[Items from a data source]
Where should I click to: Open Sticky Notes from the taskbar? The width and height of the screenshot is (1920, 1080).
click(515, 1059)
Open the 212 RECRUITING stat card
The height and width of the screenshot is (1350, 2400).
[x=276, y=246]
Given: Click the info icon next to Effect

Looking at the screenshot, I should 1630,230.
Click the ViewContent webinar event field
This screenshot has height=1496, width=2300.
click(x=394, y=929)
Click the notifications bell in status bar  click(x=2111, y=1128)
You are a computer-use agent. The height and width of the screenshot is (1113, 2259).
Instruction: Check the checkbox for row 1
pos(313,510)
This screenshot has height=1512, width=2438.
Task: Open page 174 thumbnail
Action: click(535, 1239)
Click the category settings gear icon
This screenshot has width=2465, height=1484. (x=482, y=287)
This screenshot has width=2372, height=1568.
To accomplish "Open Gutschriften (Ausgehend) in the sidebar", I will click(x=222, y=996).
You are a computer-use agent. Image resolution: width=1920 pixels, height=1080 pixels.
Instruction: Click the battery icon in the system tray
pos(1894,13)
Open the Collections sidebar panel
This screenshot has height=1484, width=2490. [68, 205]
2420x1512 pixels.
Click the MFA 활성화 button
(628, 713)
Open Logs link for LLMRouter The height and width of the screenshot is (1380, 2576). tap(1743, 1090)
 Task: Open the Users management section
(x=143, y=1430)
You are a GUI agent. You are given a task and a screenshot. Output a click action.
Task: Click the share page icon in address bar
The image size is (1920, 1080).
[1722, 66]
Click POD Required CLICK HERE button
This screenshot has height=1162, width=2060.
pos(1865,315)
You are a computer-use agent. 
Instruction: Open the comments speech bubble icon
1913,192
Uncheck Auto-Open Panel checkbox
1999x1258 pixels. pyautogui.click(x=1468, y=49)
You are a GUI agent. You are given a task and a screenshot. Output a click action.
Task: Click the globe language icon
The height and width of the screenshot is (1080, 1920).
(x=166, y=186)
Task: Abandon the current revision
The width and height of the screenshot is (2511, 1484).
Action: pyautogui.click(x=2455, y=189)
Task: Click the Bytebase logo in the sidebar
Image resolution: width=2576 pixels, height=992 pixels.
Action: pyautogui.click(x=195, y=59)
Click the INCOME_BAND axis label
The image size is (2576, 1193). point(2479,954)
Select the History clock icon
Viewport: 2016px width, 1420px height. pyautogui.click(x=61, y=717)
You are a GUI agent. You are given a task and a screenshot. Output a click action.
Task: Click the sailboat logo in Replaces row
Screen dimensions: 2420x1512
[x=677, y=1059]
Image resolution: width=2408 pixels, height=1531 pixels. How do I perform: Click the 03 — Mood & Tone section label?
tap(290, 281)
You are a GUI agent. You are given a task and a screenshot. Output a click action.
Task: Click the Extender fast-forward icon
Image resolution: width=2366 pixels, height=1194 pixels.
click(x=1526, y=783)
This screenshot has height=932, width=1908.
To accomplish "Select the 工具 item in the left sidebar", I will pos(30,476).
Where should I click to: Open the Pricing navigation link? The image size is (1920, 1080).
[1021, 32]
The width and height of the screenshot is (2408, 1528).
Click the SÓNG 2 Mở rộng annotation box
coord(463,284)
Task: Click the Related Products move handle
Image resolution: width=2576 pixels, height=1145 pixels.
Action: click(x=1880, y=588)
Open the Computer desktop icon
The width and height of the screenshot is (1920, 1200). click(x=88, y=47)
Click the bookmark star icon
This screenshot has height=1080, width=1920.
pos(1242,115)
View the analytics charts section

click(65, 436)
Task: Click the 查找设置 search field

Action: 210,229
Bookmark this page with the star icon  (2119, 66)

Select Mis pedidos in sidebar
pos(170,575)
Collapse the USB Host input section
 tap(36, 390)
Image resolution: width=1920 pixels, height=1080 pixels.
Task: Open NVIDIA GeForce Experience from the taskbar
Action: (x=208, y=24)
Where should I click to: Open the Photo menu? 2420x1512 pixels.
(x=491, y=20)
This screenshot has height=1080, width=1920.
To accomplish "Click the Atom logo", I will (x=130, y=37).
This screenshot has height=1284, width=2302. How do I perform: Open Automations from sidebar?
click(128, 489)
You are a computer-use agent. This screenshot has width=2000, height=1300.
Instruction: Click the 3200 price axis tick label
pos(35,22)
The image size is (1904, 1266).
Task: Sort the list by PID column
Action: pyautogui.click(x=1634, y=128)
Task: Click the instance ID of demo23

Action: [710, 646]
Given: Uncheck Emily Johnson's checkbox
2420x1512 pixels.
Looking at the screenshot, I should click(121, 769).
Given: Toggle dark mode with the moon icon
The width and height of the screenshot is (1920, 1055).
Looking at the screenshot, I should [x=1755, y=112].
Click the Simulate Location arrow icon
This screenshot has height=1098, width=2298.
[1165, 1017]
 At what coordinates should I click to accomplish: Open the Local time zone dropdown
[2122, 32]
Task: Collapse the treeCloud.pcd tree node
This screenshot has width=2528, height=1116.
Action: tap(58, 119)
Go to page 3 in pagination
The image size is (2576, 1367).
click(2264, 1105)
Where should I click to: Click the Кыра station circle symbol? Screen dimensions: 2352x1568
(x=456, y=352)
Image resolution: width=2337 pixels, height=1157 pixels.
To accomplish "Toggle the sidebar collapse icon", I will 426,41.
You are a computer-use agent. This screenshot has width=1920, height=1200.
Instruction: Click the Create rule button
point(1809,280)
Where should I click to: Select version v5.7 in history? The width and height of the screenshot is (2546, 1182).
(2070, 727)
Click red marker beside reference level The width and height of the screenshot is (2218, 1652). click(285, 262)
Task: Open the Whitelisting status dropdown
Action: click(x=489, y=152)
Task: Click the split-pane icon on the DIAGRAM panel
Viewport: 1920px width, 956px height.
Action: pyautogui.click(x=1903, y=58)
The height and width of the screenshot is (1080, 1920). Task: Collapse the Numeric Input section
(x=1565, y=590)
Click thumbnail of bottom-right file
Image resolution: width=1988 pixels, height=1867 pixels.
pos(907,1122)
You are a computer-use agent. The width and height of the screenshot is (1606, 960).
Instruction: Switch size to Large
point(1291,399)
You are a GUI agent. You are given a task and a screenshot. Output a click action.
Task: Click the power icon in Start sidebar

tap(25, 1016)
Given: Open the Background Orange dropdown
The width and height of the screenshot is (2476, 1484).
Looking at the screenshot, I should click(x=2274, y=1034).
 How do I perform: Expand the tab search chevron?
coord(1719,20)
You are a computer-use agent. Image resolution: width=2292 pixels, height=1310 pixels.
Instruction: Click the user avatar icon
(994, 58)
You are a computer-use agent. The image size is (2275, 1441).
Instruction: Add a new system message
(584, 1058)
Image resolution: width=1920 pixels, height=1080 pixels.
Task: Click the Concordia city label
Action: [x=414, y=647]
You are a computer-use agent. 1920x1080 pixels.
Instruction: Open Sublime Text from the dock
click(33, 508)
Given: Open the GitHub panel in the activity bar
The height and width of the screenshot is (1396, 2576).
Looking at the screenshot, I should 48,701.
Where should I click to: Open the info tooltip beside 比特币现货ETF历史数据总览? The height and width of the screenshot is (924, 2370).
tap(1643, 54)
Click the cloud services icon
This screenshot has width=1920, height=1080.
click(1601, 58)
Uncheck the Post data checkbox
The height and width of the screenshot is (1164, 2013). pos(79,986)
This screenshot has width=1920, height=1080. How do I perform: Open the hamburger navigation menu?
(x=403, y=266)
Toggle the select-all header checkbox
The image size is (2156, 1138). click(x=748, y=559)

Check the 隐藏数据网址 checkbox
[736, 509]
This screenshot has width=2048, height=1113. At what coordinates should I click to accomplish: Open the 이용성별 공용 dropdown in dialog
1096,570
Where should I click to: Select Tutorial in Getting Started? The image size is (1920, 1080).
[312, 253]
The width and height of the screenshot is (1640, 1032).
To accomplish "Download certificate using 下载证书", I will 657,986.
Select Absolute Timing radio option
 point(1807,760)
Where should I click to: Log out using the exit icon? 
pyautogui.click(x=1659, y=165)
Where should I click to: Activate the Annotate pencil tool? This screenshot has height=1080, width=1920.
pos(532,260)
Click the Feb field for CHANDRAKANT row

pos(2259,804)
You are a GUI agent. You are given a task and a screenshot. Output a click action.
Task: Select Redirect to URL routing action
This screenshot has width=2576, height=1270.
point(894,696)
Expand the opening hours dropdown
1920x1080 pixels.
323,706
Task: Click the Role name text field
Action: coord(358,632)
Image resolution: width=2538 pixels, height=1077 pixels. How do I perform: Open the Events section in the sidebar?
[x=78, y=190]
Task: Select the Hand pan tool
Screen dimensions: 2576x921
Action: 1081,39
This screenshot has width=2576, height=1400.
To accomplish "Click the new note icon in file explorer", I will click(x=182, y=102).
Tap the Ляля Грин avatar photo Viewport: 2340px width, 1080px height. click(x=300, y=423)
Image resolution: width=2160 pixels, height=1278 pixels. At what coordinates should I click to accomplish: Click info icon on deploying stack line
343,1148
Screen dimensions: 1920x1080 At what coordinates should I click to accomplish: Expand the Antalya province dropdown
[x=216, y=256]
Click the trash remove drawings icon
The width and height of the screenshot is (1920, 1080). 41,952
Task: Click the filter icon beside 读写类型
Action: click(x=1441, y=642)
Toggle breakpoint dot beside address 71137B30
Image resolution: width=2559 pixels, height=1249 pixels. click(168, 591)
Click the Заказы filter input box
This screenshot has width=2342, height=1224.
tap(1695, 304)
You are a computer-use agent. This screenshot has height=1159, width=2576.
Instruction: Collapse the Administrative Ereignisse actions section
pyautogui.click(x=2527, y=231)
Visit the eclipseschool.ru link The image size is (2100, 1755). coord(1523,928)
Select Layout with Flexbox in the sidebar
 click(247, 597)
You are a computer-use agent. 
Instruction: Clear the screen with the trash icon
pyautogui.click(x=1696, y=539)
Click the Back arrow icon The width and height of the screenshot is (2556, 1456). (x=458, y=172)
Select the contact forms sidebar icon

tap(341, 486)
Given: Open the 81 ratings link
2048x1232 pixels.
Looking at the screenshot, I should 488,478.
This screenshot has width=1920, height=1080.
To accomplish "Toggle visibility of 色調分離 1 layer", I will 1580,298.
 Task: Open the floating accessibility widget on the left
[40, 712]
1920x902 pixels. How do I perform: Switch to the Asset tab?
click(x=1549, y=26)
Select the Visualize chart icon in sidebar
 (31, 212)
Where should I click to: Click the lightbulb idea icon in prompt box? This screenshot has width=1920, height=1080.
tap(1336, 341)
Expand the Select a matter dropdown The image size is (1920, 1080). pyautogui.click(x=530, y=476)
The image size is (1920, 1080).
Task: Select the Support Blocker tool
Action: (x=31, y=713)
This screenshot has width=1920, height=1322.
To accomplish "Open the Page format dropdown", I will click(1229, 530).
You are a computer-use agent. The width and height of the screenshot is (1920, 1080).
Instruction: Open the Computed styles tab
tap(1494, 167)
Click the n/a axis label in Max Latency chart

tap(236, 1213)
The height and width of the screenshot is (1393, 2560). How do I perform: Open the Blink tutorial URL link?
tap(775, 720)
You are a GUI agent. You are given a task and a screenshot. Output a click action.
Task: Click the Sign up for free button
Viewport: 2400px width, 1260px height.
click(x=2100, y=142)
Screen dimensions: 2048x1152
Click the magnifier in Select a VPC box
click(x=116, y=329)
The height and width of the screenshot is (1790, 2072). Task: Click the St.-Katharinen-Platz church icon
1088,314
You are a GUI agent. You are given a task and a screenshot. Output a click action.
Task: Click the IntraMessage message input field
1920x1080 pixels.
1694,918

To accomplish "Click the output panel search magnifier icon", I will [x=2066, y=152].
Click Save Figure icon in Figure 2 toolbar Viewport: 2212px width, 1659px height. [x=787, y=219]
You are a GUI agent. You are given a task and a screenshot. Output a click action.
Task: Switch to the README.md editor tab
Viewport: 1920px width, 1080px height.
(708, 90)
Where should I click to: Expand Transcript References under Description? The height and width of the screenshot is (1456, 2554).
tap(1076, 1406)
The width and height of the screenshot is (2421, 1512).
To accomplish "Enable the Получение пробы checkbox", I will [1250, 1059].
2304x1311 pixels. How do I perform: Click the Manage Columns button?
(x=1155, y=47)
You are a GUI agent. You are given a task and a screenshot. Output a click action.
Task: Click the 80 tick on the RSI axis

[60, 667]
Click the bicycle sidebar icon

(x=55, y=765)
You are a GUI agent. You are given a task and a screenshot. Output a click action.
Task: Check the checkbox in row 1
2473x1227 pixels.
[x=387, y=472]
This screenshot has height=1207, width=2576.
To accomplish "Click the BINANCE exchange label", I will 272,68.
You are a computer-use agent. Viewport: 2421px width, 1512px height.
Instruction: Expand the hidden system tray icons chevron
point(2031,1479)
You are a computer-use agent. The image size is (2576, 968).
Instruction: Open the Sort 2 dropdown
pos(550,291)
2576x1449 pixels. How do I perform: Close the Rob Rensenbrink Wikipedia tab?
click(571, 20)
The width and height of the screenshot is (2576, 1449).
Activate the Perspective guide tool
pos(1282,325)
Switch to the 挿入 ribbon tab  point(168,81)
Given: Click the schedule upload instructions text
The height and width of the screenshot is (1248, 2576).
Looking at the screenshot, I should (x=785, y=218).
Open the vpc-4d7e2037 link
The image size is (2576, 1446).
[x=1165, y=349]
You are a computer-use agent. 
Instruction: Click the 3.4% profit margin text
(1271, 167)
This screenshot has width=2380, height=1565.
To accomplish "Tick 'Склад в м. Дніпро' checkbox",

### What to do
Of the entries listed above, reproduce only the lines starting at the line containing "Image resolution: width=2576 pixels, height=992" and ending at the line containing "Task: Click the Extender fast-forward icon". Include both, exactly as they stand.

### Reply to the task
Image resolution: width=2576 pixels, height=992 pixels.
Action: pyautogui.click(x=195, y=59)
Click the INCOME_BAND axis label
The image size is (2576, 1193). point(2479,954)
Select the History clock icon
Viewport: 2016px width, 1420px height. pyautogui.click(x=61, y=717)
You are a GUI agent. You are given a task and a screenshot. Output a click action.
Task: Click the sailboat logo in Replaces row
Screen dimensions: 2420x1512
[x=677, y=1059]
Image resolution: width=2408 pixels, height=1531 pixels. How do I perform: Click the 03 — Mood & Tone section label?
tap(290, 281)
You are a GUI agent. You are given a task and a screenshot. Output a click action.
Task: Click the Extender fast-forward icon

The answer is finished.